▶ [Exercise instructions]
Copy the rows below with every "Instruction" changed to "Goal", keeping everything else unchanged.

***** Record set *****

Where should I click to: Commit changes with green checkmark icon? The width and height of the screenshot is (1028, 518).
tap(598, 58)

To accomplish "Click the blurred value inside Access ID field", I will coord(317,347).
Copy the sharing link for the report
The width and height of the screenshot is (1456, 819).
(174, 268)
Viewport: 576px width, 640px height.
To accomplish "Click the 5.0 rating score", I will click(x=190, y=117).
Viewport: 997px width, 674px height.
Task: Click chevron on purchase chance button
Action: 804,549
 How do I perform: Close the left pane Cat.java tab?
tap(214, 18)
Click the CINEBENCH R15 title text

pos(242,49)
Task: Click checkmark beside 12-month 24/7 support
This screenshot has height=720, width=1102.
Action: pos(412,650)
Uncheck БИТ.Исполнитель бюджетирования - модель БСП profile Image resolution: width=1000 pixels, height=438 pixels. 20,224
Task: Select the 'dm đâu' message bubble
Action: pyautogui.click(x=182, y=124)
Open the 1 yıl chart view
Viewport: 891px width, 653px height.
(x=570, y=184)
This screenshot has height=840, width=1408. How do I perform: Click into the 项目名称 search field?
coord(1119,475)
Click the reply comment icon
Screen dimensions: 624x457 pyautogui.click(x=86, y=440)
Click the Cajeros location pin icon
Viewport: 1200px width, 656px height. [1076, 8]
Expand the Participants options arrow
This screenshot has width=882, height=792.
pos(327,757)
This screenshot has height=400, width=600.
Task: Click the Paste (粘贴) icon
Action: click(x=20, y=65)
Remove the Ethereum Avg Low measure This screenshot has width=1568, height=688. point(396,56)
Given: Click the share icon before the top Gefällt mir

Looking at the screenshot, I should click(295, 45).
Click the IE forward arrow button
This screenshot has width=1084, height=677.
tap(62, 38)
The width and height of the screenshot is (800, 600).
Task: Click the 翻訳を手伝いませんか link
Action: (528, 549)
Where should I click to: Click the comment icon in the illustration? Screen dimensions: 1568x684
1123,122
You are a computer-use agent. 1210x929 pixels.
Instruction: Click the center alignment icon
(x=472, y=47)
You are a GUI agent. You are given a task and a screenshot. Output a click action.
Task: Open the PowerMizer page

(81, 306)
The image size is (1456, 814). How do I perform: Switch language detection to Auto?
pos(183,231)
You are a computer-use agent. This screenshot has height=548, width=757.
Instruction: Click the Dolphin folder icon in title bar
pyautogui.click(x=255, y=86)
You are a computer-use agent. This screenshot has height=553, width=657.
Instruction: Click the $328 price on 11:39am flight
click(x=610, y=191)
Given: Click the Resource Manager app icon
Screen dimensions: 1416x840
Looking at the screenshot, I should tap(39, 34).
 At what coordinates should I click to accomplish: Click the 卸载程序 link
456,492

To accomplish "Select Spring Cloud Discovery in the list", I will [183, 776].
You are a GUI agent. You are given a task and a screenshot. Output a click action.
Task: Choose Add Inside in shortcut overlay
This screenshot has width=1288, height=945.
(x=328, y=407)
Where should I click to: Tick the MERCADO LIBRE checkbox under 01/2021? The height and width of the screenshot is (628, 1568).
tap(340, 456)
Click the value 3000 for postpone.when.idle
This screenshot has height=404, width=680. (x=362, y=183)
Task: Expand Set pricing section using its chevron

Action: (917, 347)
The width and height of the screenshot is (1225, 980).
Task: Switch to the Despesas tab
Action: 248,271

*****

▶ [Full answer]
Where should I click to: Commit changes with green checkmark icon? The width and height of the screenshot is (1028, 518).
tap(598, 58)

To accomplish "Click the blurred value inside Access ID field", I will coord(317,347).
Copy the sharing link for the report
The width and height of the screenshot is (1456, 819).
(174, 268)
Viewport: 576px width, 640px height.
To accomplish "Click the 5.0 rating score", I will click(x=190, y=117).
Viewport: 997px width, 674px height.
Task: Click chevron on purchase chance button
Action: 804,549
 How do I perform: Close the left pane Cat.java tab?
tap(214, 18)
Click the CINEBENCH R15 title text

pos(242,49)
Task: Click checkmark beside 12-month 24/7 support
This screenshot has height=720, width=1102.
Action: pos(412,650)
Uncheck БИТ.Исполнитель бюджетирования - модель БСП profile Image resolution: width=1000 pixels, height=438 pixels. 20,224
Task: Select the 'dm đâu' message bubble
Action: pyautogui.click(x=182, y=124)
Open the 1 yıl chart view
Viewport: 891px width, 653px height.
(x=570, y=184)
This screenshot has height=840, width=1408. How do I perform: Click into the 项目名称 search field?
coord(1119,475)
Click the reply comment icon
Screen dimensions: 624x457 pyautogui.click(x=86, y=440)
Click the Cajeros location pin icon
Viewport: 1200px width, 656px height. [1076, 8]
Expand the Participants options arrow
This screenshot has width=882, height=792.
pos(327,757)
This screenshot has height=400, width=600.
Task: Click the Paste (粘贴) icon
Action: click(x=20, y=65)
Remove the Ethereum Avg Low measure This screenshot has width=1568, height=688. point(396,56)
Given: Click the share icon before the top Gefällt mir

Looking at the screenshot, I should click(295, 45).
Click the IE forward arrow button
This screenshot has width=1084, height=677.
tap(62, 38)
The width and height of the screenshot is (800, 600).
Task: Click the 翻訳を手伝いませんか link
Action: (528, 549)
Where should I click to: Click the comment icon in the illustration? Screen dimensions: 1568x684
1123,122
You are a computer-use agent. 1210x929 pixels.
Goal: Click the center alignment icon
(x=472, y=47)
You are a GUI agent. You are given a task and a screenshot. Output a click action.
Task: Open the PowerMizer page

(81, 306)
The image size is (1456, 814). How do I perform: Switch language detection to Auto?
pos(183,231)
You are a computer-use agent. This screenshot has height=548, width=757.
Goal: Click the Dolphin folder icon in title bar
pyautogui.click(x=255, y=86)
You are a computer-use agent. This screenshot has height=553, width=657.
Goal: Click the $328 price on 11:39am flight
click(x=610, y=191)
Given: Click the Resource Manager app icon
Screen dimensions: 1416x840
Looking at the screenshot, I should tap(39, 34).
 At what coordinates should I click to accomplish: Click the 卸载程序 link
456,492

To accomplish "Select Spring Cloud Discovery in the list", I will [183, 776].
You are a GUI agent. You are given a task and a screenshot. Output a click action.
Task: Choose Add Inside in shortcut overlay
This screenshot has width=1288, height=945.
(x=328, y=407)
Where should I click to: Tick the MERCADO LIBRE checkbox under 01/2021? The height and width of the screenshot is (628, 1568).
tap(340, 456)
Click the value 3000 for postpone.when.idle
This screenshot has height=404, width=680. (x=362, y=183)
Task: Expand Set pricing section using its chevron

Action: (917, 347)
The width and height of the screenshot is (1225, 980).
Task: Switch to the Despesas tab
Action: 248,271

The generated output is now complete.